Vereadores confirmam incentivo ao cooperativismo em Curitiba

por Marcio Silva | Revisão: Ricardo Marques — publicado 23/04/2026 08h24, última modificação 23/04/2026 08h24
Projeto de lei de Rafaela Lupion segue para sanção do Poder Executivo. Outras três propostas foram aprovadas em definitivo.
Vereadores confirmam incentivo ao cooperativismo em Curitiba

Plenário acatou os quatro projetos que estavam na pauta para segunda votação. (Foto: Rodrigo Fonseca/CMC)

O plenário da Câmara Municipal de Curitiba (CMC) aprovou, em votação definitiva e por unanimidade, nesta quarta-feira (22), o projeto de lei que institui a Política de Apoio ao Cooperativismo. De iniciativa da vereadora Rafaela Lupion (PSD), o texto cria a base jurídica para que o Município desenvolva ações de fomento e planejamento voltadas ao setor em áreas como crédito, saúde, educação, transporte e produção.

A proposta reconhece o interesse público do cooperativismo e abre caminho para fortalecer o setor na capital. Também prevê incentivos como a discussão do tema nas escolas, a participação de cooperativas em licitações, além da possibilidade de programas de capitalização e linhas de financiamento, a critério do Executivo (005.00430.2025, com o substitutivo geral 031.00152.2025).

Ao lembrar que o projeto foi amplamente discutido na semana passada, Lupion reforçou a importância da medida, “para que possamos avançar, ampliar e fortalecer o cooperativismo em nossa capital, em suas mais diversas áreas de atuação, considerando todo o bem que ele traz para a sociedade”. Indiara Barbosa (Novo) manifestou seu apoio e encaminhou que o bloco parlamentar Novo/PL também votasse favoravelmente.

A parlamentar reiterou seu apoio à pauta do cooperativismo, por tratar-se de “um setor importante e que gera muitos empregos, principalmente aqui no Paraná, em especial nas cooperativas agrícolas”. Barbosa recordou que seu mandato, junto ao vereador Fernando Klinger (PL), tem trabalhado, em parceria com o Sistema Ocepar e a Secretaria de Segurança Alimentar e Nutricional de Curitiba, para viabilizar a criação de cooperativas junto aos projetos de hortas urbanas da capital.

....

# [Conjunto de tarefas]
1. Segundo a notícia sobre o cooperativismo em Curitiba, de quem é a iniciativa do projeto de lei que institui a Política de Apoio ao Cooperativismo?
2. Retome a notícia sobre o cooperativismo em Curitiba a partir da última frase apresentada.
Os dados abaixo não têm relação com a notícia.

# [Extrato de dados]
....

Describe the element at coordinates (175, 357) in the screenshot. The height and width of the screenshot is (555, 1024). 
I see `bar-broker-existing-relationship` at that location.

....

# [Respostas por item]
1. Da vereadora Rafaela Lupion (PSD).

2.
Líder do bloco PT-PSB-PSOL, a vereadora Vanda de Assis (PT) também declarou apoio à iniciativa, associando o fortalecimento do setor à economia popular solidária e à agricultura familiar. Ela citou avanços recentes na Casa, como a criação do Fundo Municipal de Economia Solidária e a permissão para que empreendimentos do segmento comercializem produtos nos Armazéns da Família. O projeto segue agora para análise do prefeito Eduardo Pimentel, que poderá sancioná-lo ou vetá-lo.

Títulos de Cidadania e Vulto Emérito 

Com 25 votos favoráveis, passou em segunda votação o projeto de decreto legislativo que concede o título de Cidadão Honorário de Curitiba a David Chaxim Pereira, de iniciativa de Toninho da Farmácia (União). Natural de São Leopoldo (RS), o pastor fixou residência em Curitiba em 2018, quando passou a integrar o corpo pastoral da Igreja Adventista do Sétimo Dia (115.00023.2025). Na primeira votação, os vereadores destacaram o alcance humanitário do trabalho de Pereira na capital.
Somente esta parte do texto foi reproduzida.